» **Work to be completed**
Reproduce every line of the material below, requests included, but shift each coordinate in the answers by adding 140 to it. Leave the pictures out of your answer.

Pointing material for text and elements
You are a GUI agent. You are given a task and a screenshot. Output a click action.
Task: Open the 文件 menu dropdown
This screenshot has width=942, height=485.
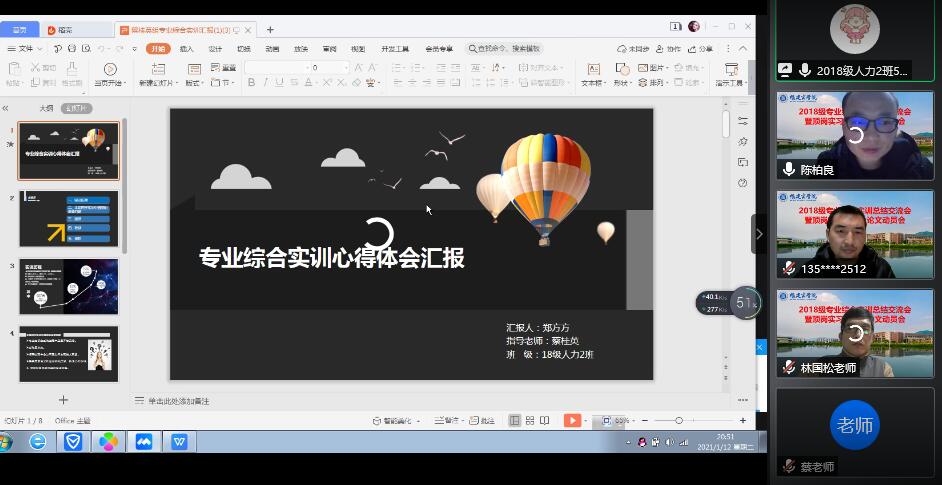27,48
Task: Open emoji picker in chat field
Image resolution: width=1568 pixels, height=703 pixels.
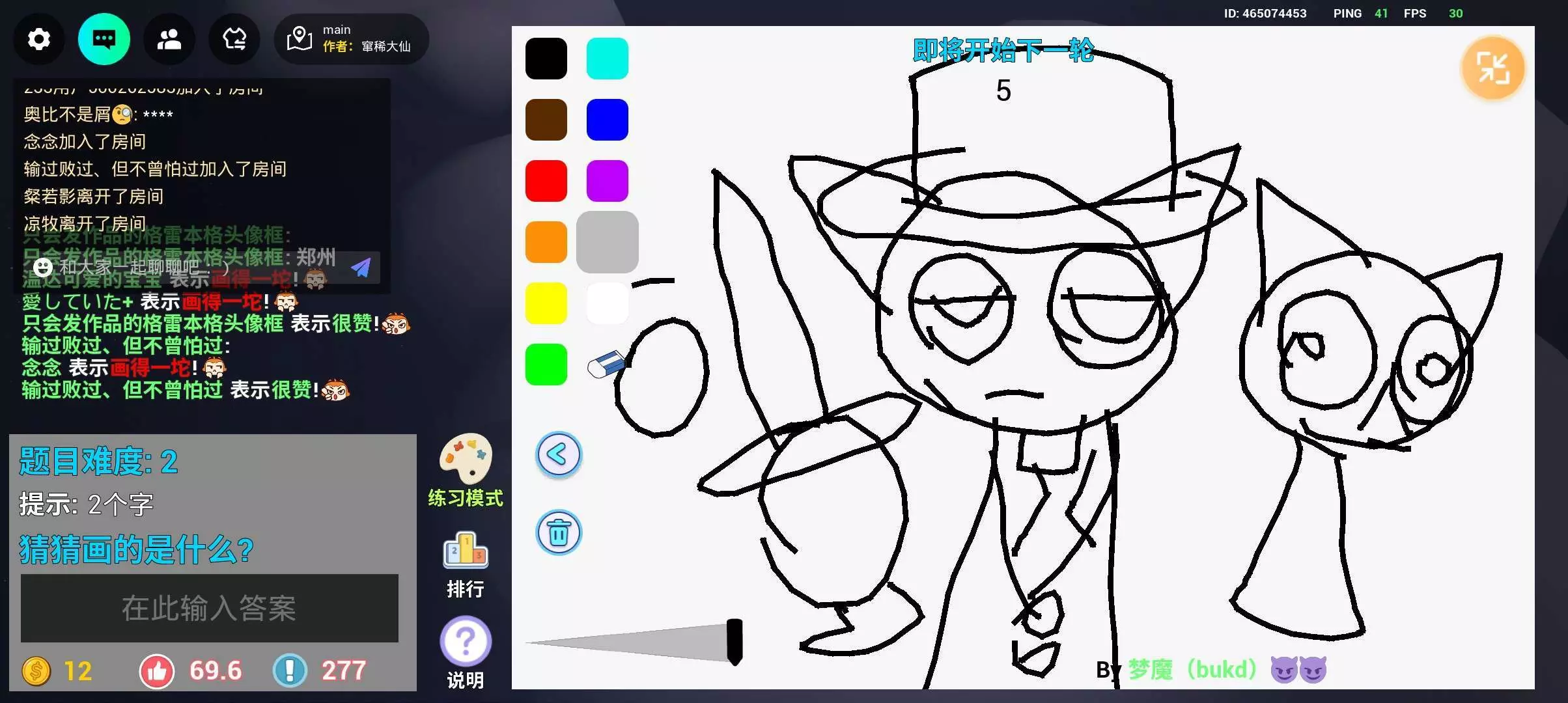Action: (x=43, y=267)
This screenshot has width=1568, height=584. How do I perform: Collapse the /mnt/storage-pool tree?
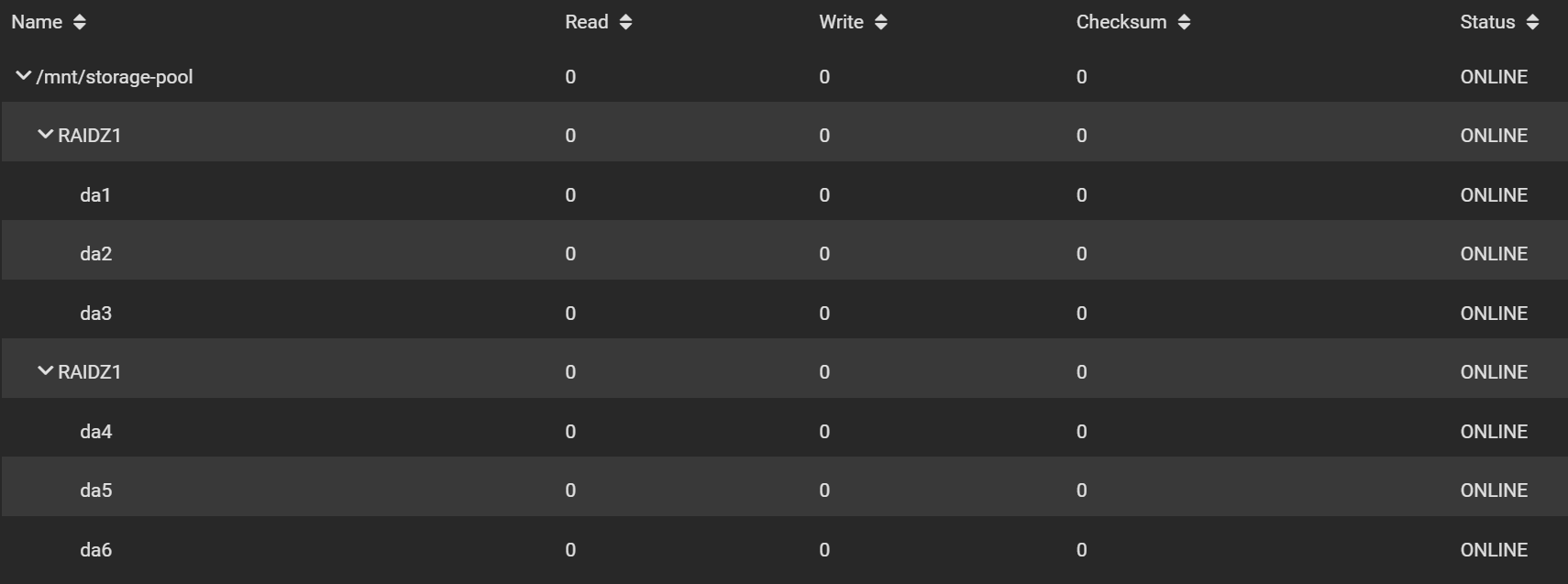coord(24,77)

» **Exercise output**
You are a GUI agent. You are given a task and a screenshot. Output a click action.
Task: Open the 文件 menu dropdown
This screenshot has width=942, height=485.
167,188
Task: Open emoji picker in chat field
Image resolution: width=1568 pixels, height=703 pixels.
Action: (x=183, y=407)
This screenshot has width=1568, height=584. How do I perform: Collapse the /mnt/storage-pool tree?
coord(164,217)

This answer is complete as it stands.